Choose tender pirandai for cooking as the thick matured ones will cause itching in the throat. String the pirandai and scrap or peel the sharp angular edges (all sides) and discard the nodes and leaves. It is advisable to grease your hands with sesame seed oil before handling pirandai to prevent itching. Wash and cut it into small pieces and set aside.
Heat a tbsp of oil in a kadai, add urad dal, red chillies, tamarind, curry leaves and ginger. Saute until dal turns golden brown. Remove from kadai and keep it aside. If using tamarind paste, you can add it while grinding.
In the same kadai, add another tbsp of oil and saute the pirandai on medium heat until it turns pale green. Sauteing the pirandai well in oil is very important otherwise you will have itching in the throat after eating or even while eating.
Once the pirandai is sauteed well, add grated coconut and saute for another 2-3 seconds. Add salt needed and switch off the heat. Leave it to cool.

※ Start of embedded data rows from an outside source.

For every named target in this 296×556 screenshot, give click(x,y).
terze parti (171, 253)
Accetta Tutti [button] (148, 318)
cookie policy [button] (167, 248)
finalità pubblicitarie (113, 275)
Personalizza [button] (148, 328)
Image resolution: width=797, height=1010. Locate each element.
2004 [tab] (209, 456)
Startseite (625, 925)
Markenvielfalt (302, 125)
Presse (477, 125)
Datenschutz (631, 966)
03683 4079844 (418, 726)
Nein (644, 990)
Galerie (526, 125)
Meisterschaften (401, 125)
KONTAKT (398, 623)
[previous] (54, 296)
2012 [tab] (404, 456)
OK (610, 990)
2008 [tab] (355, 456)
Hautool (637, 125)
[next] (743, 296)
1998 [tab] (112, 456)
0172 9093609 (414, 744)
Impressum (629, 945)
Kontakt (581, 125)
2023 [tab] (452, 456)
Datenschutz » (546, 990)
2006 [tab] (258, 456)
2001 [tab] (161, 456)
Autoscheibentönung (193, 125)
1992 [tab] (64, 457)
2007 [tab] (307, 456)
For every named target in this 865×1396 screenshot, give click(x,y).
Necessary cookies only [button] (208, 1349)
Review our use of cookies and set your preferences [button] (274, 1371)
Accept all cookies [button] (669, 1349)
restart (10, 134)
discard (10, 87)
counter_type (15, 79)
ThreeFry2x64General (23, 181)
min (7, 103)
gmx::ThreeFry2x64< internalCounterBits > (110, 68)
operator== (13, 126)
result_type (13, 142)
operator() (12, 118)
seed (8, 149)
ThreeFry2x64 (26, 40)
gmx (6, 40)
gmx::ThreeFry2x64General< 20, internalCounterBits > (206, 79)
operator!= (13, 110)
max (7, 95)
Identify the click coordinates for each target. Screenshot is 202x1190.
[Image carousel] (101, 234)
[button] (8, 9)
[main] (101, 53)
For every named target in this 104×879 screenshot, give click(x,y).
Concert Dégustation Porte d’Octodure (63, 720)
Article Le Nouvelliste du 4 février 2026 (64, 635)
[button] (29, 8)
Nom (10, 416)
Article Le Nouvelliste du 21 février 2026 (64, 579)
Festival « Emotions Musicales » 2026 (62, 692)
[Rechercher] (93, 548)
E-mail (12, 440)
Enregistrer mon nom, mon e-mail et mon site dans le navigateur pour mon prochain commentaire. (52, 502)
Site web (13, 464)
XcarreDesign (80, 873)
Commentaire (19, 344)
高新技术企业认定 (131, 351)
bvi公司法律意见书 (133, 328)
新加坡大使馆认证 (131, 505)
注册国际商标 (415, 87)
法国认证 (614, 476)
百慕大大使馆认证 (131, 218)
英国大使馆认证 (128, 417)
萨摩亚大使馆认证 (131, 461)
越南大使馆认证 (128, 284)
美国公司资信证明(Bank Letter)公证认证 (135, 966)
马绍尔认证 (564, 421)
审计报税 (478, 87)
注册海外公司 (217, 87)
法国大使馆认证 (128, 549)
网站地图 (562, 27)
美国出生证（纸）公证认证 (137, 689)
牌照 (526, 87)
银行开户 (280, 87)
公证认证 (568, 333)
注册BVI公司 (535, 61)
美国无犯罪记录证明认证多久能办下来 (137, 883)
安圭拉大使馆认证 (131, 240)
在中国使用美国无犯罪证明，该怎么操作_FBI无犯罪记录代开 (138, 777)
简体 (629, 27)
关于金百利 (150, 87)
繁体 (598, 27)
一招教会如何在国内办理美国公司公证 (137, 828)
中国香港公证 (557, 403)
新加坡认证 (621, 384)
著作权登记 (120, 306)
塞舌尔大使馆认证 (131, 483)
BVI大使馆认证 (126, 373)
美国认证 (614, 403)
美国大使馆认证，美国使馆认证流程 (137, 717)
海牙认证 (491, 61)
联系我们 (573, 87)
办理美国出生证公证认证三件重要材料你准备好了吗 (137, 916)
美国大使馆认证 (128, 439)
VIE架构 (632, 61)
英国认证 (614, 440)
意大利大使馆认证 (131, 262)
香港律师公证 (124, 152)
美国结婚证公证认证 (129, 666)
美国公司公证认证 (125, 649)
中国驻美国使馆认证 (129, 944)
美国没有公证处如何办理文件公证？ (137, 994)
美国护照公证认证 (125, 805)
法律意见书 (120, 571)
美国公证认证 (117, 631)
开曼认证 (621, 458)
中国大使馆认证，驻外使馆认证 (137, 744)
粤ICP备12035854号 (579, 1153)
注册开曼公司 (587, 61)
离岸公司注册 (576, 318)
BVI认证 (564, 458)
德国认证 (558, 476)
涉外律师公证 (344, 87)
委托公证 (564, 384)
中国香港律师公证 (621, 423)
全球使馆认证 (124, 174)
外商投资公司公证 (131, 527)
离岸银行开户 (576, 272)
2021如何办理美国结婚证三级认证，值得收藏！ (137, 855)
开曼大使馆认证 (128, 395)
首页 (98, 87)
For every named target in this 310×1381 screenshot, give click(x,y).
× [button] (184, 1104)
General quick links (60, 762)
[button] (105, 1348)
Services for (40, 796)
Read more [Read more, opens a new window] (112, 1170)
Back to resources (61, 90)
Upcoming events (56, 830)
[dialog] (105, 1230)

Once it cools, grind the pirandai with the dal to a slightly coarse paste.(if using tamarind paste, you can add at this stage and then grind).
Pirandai thogayal/chutney is ready.
Mix pirandai thuvaiyal/chutney with hot rice, top it with a tsp of sesame seed oil and enjoy it. You can have a vegetable stir fry with it to make a complete meal.
You can also have it as a side dish with idli dosa and enjoy it numerous health benefits.